| Material for this exercise |

+++

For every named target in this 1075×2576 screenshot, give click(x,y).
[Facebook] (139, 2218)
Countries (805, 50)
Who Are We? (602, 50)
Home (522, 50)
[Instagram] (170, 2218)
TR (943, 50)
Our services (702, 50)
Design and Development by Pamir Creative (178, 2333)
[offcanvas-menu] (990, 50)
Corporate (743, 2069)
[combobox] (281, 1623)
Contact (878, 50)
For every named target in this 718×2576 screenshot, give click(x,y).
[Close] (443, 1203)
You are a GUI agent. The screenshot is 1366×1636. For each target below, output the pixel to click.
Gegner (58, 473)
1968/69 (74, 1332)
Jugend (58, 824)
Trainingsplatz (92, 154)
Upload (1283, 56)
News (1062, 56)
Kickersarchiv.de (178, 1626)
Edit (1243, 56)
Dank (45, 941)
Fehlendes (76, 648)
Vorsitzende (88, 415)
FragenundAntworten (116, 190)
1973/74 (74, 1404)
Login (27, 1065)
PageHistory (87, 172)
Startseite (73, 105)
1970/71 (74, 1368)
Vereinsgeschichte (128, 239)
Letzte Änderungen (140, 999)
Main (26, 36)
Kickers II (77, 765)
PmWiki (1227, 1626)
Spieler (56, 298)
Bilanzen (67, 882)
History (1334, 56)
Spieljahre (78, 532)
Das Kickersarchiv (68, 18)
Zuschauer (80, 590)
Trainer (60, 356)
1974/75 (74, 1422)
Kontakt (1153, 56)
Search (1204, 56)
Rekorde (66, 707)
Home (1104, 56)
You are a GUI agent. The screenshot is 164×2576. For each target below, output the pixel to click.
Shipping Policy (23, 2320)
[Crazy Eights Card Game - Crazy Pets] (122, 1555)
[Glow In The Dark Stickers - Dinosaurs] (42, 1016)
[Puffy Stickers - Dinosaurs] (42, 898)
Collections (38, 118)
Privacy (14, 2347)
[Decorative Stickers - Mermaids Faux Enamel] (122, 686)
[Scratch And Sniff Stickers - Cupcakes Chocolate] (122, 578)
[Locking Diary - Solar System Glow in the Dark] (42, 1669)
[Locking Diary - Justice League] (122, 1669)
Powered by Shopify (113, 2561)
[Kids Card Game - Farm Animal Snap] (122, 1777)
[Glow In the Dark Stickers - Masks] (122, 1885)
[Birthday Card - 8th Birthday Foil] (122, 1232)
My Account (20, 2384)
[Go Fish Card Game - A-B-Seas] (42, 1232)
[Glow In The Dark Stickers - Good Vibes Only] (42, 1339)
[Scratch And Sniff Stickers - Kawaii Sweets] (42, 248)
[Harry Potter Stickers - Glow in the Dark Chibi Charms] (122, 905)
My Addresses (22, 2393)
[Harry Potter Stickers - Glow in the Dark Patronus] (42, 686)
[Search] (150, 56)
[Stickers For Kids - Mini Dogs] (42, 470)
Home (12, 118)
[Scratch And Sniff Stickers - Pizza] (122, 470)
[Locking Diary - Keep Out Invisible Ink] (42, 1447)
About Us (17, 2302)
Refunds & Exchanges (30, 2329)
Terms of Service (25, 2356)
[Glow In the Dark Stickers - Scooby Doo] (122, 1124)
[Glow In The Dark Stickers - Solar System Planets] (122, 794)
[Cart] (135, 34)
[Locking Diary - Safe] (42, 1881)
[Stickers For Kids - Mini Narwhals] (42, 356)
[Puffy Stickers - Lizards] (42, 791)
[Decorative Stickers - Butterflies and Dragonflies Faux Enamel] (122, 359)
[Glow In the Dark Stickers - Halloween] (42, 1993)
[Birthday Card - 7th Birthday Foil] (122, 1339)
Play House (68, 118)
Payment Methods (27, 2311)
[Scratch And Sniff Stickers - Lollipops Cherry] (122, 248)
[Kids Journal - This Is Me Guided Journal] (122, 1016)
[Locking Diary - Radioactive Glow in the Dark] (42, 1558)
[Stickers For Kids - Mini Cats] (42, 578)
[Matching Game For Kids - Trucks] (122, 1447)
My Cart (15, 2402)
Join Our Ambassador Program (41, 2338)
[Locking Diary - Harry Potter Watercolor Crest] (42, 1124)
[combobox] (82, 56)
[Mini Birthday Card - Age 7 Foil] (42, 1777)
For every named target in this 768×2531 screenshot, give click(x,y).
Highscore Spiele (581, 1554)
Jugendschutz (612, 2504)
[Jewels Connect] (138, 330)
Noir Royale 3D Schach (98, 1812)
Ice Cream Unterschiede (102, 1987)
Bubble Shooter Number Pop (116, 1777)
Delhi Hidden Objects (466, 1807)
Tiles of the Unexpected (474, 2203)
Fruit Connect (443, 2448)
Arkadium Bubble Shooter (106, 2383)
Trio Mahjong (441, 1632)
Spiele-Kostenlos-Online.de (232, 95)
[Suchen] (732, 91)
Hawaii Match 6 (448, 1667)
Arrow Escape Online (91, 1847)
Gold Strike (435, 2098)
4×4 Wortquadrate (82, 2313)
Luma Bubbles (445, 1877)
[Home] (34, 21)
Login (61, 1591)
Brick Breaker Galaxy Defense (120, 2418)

+++

Every entry above should be duplicated exactly.

| Exercise response |
For every named target in this 1075×2576 screenshot, give click(x,y).
[Facebook] (139, 2218)
Countries (805, 50)
Who Are We? (602, 50)
Home (522, 50)
[Instagram] (170, 2218)
TR (943, 50)
Our services (702, 50)
Design and Development by Pamir Creative (178, 2333)
[offcanvas-menu] (990, 50)
Corporate (743, 2069)
[combobox] (281, 1623)
Contact (878, 50)
For every named target in this 718×2576 screenshot, give click(x,y).
[Close] (443, 1203)
You are a GUI agent. The screenshot is 1366×1636. For each target below, output the pixel to click.
Gegner (58, 473)
1968/69 (74, 1332)
Jugend (58, 824)
Trainingsplatz (92, 154)
Upload (1283, 56)
News (1062, 56)
Kickersarchiv.de (178, 1626)
Edit (1243, 56)
Dank (45, 941)
Fehlendes (76, 648)
Vorsitzende (88, 415)
FragenundAntworten (116, 190)
1973/74 (74, 1404)
Login (27, 1065)
PageHistory (87, 172)
Startseite (73, 105)
1970/71 (74, 1368)
Vereinsgeschichte (128, 239)
Letzte Änderungen (140, 999)
Main (26, 36)
Kickers II (77, 765)
PmWiki (1227, 1626)
Spieler (56, 298)
Bilanzen (67, 882)
History (1334, 56)
Spieljahre (78, 532)
Das Kickersarchiv (68, 18)
Zuschauer (80, 590)
Trainer (60, 356)
1974/75 (74, 1422)
Kontakt (1153, 56)
Search (1204, 56)
Rekorde (66, 707)
Home (1104, 56)
You are a GUI agent. The screenshot is 164×2576. For each target below, output the pixel to click.
Shipping Policy (23, 2320)
[Crazy Eights Card Game - Crazy Pets] (122, 1555)
[Glow In The Dark Stickers - Dinosaurs] (42, 1016)
[Puffy Stickers - Dinosaurs] (42, 898)
Collections (38, 118)
Privacy (14, 2347)
[Decorative Stickers - Mermaids Faux Enamel] (122, 686)
[Scratch And Sniff Stickers - Cupcakes Chocolate] (122, 578)
[Locking Diary - Solar System Glow in the Dark] (42, 1669)
[Locking Diary - Justice League] (122, 1669)
Powered by Shopify (113, 2561)
[Kids Card Game - Farm Animal Snap] (122, 1777)
[Glow In the Dark Stickers - Masks] (122, 1885)
[Birthday Card - 8th Birthday Foil] (122, 1232)
My Account (20, 2384)
[Go Fish Card Game - A-B-Seas] (42, 1232)
[Glow In The Dark Stickers - Good Vibes Only] (42, 1339)
[Scratch And Sniff Stickers - Kawaii Sweets] (42, 248)
[Harry Potter Stickers - Glow in the Dark Chibi Charms] (122, 905)
My Addresses (22, 2393)
[Harry Potter Stickers - Glow in the Dark Patronus] (42, 686)
[Search] (150, 56)
[Stickers For Kids - Mini Dogs] (42, 470)
Home (12, 118)
[Scratch And Sniff Stickers - Pizza] (122, 470)
[Locking Diary - Keep Out Invisible Ink] (42, 1447)
About Us (17, 2302)
Refunds & Exchanges (30, 2329)
Terms of Service (25, 2356)
[Glow In the Dark Stickers - Scooby Doo] (122, 1124)
[Glow In The Dark Stickers - Solar System Planets] (122, 794)
[Cart] (135, 34)
[Locking Diary - Safe] (42, 1881)
[Stickers For Kids - Mini Narwhals] (42, 356)
[Puffy Stickers - Lizards] (42, 791)
[Decorative Stickers - Butterflies and Dragonflies Faux Enamel] (122, 359)
[Glow In the Dark Stickers - Halloween] (42, 1993)
[Birthday Card - 7th Birthday Foil] (122, 1339)
Play House (68, 118)
Payment Methods (27, 2311)
[Scratch And Sniff Stickers - Lollipops Cherry] (122, 248)
[Kids Journal - This Is Me Guided Journal] (122, 1016)
[Locking Diary - Radioactive Glow in the Dark] (42, 1558)
[Stickers For Kids - Mini Cats] (42, 578)
[Matching Game For Kids - Trucks] (122, 1447)
My Cart (15, 2402)
Join Our Ambassador Program (41, 2338)
[Locking Diary - Harry Potter Watercolor Crest] (42, 1124)
[combobox] (82, 56)
[Mini Birthday Card - Age 7 Foil] (42, 1777)
For every named target in this 768×2531 screenshot, give click(x,y).
Highscore Spiele (581, 1554)
Jugendschutz (612, 2504)
[Jewels Connect] (138, 330)
Noir Royale 3D Schach (98, 1812)
Ice Cream Unterschiede (102, 1987)
Bubble Shooter Number Pop (116, 1777)
Delhi Hidden Objects (466, 1807)
Tiles of the Unexpected (474, 2203)
Fruit Connect (443, 2448)
Arkadium Bubble Shooter (106, 2383)
Trio Mahjong (441, 1632)
Spiele-Kostenlos-Online.de (232, 95)
[Suchen] (732, 91)
Hawaii Match 6 (448, 1667)
Arrow Escape Online (91, 1847)
Gold Strike (435, 2098)
4×4 Wortquadrate (82, 2313)
Luma Bubbles (445, 1877)
[Home] (34, 21)
Login (61, 1591)
Brick Breaker Galaxy Defense (120, 2418)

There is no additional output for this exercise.